=== PASSAGE TO READ ===
The collection contains: sculptures and paintings, including works by Luca Giordano e Federico Cervelli, drawings from the school of Giovanni Bellini, Titian, Jacopo Tintoretto, Ludovico Carracci, and Marco Ricci; Flemish wall hangings (sixteenth and seventeenth centuries); tapestries, drapes, trimmings, ropes, curtain tiebacks (eighteenth century); a coin collection with Greek, Roman and Venetian coins, as well as modern Italian and foreign coins and medals, including the dogaressa Elisabetta Querini Valier osella, or coin. Some members of the Querini family were Superintendents of the Artilleries and the Arsenal. To them we owe the collection of artillery models (seventeenth and eighteenth century). To consult the collection, write to: museo@querinistampalia.org

Remo Salvadori’s time and space

'Nel momento [In the Moment]' is a gift from Remo Salvadori and was part of his exhibition 'L’osservatore non l’oggetto osservato [The observer not the object observed]' of 2005. The work dates from 1973 and is created from the cutting and folding of three lead sheets. The act of cutting, following numeric and harmonic relationships, is an act of discipline for the artist. The aim is to open up the substance to the force of light and free it from the obtusity of its own dark and deaf nature. The lead sheets spread on the ground trace a path, marked by the way they relate ‘in the moment’ with the architecture of different times and spaces.

Stored items
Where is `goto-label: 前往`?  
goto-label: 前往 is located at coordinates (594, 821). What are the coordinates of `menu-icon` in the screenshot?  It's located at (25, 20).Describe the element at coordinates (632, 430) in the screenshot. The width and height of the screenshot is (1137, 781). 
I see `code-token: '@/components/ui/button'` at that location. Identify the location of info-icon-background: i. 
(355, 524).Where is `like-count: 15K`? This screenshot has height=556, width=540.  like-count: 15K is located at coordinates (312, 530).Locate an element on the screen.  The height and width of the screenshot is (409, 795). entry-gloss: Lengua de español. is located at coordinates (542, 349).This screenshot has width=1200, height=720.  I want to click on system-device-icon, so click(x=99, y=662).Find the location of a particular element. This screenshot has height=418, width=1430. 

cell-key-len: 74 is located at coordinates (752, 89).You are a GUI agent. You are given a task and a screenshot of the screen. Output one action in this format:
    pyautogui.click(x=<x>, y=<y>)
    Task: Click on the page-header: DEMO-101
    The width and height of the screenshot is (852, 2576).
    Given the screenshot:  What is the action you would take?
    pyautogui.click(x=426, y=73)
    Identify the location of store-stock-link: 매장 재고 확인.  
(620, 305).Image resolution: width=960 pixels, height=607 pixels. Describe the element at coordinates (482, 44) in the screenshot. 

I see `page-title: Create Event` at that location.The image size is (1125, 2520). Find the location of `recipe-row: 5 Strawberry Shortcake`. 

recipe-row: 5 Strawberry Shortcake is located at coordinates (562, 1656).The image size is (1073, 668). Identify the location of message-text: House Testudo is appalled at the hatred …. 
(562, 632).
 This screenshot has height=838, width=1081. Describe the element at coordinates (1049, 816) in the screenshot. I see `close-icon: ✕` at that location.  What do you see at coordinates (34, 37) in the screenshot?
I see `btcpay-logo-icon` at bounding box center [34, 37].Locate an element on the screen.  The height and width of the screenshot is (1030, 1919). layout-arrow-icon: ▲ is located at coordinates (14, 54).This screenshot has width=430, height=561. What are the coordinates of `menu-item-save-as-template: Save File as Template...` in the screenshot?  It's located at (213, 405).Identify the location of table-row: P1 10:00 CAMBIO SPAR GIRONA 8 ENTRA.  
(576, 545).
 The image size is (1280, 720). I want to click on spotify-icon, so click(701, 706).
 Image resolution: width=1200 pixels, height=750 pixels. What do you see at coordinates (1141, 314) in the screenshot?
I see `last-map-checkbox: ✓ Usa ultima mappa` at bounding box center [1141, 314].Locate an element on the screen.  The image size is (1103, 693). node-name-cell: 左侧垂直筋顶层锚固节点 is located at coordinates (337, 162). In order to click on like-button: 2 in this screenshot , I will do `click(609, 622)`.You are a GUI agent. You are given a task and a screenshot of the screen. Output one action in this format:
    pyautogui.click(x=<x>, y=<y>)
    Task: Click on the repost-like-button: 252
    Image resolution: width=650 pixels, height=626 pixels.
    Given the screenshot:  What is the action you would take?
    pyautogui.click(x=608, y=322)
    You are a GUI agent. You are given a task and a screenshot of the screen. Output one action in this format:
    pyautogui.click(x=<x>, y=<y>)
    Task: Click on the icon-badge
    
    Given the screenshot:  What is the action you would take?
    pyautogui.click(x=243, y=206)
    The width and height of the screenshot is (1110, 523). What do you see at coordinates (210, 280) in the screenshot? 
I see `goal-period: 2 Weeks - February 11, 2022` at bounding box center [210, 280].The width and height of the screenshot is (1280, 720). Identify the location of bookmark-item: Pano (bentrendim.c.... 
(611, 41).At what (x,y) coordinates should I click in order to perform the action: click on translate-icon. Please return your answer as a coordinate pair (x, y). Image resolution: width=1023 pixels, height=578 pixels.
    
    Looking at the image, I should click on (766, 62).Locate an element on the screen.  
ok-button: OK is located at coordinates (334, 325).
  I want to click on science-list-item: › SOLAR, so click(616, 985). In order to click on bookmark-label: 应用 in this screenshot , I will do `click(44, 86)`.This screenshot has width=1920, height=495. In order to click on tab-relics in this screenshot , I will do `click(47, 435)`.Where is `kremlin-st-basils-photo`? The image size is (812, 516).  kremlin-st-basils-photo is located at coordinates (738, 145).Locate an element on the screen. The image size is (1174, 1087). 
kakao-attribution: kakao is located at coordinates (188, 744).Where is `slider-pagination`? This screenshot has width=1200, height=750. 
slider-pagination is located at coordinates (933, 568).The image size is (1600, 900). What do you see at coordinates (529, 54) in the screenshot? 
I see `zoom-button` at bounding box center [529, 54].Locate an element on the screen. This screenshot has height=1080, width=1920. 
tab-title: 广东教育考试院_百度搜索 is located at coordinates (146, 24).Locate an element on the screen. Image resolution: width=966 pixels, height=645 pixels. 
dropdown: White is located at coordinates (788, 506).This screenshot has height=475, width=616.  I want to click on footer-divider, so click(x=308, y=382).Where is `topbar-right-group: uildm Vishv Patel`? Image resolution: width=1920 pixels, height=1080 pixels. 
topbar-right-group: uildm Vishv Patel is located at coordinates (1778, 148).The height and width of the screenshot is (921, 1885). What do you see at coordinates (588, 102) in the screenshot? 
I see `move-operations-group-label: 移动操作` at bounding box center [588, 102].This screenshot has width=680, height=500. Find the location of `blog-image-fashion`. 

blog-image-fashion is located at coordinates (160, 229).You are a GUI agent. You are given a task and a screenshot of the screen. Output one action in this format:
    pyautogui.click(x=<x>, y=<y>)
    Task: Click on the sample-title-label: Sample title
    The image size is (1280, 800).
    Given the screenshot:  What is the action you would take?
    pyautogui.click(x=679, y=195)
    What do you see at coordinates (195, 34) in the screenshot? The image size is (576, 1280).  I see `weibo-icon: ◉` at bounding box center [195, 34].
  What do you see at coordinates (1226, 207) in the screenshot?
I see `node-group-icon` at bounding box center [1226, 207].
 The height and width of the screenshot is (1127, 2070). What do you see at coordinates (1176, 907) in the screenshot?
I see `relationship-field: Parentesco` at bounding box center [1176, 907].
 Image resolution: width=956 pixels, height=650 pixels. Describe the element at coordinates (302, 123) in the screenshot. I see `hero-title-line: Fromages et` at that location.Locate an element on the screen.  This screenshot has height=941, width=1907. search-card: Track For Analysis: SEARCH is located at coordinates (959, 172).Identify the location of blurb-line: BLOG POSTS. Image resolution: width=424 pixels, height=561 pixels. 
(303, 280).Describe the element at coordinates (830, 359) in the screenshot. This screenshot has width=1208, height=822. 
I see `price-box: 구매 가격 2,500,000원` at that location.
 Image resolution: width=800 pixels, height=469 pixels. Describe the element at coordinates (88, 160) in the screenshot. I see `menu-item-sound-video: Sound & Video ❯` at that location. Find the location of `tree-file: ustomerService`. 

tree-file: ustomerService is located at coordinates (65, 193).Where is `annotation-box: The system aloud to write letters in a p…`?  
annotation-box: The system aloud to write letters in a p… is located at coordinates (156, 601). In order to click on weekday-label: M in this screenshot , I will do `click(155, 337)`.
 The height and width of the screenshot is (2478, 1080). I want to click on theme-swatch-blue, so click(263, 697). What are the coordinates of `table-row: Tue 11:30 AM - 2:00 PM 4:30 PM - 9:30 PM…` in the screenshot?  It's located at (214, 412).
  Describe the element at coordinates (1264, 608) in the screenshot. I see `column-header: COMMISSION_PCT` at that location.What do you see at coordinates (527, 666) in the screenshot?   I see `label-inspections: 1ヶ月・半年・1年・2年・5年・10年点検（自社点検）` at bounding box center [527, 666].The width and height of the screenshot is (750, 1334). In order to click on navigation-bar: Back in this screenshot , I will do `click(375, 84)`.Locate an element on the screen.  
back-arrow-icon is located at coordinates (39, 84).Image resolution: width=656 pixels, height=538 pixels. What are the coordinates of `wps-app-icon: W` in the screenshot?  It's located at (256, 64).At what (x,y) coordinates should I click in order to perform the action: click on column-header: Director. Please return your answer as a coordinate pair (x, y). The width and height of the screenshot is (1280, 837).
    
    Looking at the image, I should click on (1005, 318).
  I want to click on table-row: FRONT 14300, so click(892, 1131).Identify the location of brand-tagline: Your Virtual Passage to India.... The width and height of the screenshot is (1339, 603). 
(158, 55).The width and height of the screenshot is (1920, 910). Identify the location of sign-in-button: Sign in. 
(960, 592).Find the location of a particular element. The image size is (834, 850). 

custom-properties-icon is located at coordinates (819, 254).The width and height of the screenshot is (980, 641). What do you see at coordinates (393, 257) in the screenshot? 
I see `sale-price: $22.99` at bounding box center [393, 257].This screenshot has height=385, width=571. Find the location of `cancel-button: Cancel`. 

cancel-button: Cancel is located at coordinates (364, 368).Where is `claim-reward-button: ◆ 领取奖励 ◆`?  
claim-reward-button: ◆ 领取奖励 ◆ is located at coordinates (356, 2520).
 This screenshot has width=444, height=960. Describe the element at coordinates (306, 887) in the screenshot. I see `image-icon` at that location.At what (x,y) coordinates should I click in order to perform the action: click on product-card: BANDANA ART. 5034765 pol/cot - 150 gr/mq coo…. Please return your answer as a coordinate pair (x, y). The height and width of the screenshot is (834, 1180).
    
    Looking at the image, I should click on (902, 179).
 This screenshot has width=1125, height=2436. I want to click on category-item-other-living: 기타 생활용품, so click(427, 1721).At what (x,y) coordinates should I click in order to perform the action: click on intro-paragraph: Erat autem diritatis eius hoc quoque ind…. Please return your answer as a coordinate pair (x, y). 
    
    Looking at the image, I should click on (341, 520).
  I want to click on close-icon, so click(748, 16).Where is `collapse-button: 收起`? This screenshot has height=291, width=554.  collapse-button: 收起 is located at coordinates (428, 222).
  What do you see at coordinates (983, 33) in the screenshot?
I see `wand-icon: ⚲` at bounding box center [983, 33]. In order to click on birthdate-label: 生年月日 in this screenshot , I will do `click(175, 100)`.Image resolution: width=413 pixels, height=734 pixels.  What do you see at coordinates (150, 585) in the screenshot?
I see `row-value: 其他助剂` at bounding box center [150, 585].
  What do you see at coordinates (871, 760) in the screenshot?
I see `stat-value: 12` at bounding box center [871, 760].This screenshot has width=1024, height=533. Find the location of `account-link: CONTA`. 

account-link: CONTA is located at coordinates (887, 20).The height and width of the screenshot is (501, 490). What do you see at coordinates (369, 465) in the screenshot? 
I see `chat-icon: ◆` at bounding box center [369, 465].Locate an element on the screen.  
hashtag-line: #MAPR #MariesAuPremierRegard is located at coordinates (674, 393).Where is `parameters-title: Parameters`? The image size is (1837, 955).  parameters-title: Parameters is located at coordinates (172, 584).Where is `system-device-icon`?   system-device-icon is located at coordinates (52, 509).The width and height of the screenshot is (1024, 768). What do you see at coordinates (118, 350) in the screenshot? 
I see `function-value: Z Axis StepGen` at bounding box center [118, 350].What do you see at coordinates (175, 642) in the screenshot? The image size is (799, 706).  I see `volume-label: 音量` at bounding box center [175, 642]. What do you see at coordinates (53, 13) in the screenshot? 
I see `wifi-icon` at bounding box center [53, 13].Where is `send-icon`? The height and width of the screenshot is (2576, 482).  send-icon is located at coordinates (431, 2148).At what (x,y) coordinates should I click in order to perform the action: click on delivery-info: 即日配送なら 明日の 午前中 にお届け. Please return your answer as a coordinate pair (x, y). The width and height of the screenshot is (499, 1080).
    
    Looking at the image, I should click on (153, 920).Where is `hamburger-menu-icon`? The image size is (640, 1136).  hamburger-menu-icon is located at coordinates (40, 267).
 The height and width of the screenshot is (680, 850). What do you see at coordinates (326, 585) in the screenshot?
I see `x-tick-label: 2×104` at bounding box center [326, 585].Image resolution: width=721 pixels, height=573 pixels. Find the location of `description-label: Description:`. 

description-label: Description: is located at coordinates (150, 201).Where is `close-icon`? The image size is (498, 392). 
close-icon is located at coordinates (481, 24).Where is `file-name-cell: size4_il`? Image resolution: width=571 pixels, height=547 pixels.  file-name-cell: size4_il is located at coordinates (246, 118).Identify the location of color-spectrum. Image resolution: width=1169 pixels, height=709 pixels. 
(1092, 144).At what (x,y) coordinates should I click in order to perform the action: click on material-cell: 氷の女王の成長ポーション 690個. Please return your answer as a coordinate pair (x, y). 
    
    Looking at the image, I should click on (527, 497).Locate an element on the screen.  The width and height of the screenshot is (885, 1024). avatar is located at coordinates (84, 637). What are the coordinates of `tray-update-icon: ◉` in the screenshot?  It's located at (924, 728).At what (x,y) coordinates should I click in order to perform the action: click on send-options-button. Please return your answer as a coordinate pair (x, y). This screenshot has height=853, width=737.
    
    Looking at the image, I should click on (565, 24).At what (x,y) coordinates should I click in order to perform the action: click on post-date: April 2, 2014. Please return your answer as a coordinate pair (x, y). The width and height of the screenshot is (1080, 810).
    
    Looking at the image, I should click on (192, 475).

=== GOAL OF THE EXERCISE ===
Using the passage about the collection, judge each statement as yes or no and quote the exact words that decide it: (a) The collection includes Flemish wall hangings from the sixteenth and seventeenth centuries. (b) 'Nel momento' was made from three copper sheets. (c) The artillery models date from the nineteenth century. The lines have no connection to the passage about the collection.

=== EXERCISE RESPONSE ===
(a) Yes: "Flemish wall hangings (sixteenth and seventeenth centuries)"
(b) No: "created from the cutting and folding of three lead sheets"
(c) No: "the collection of artillery models (seventeenth and eighteenth century)"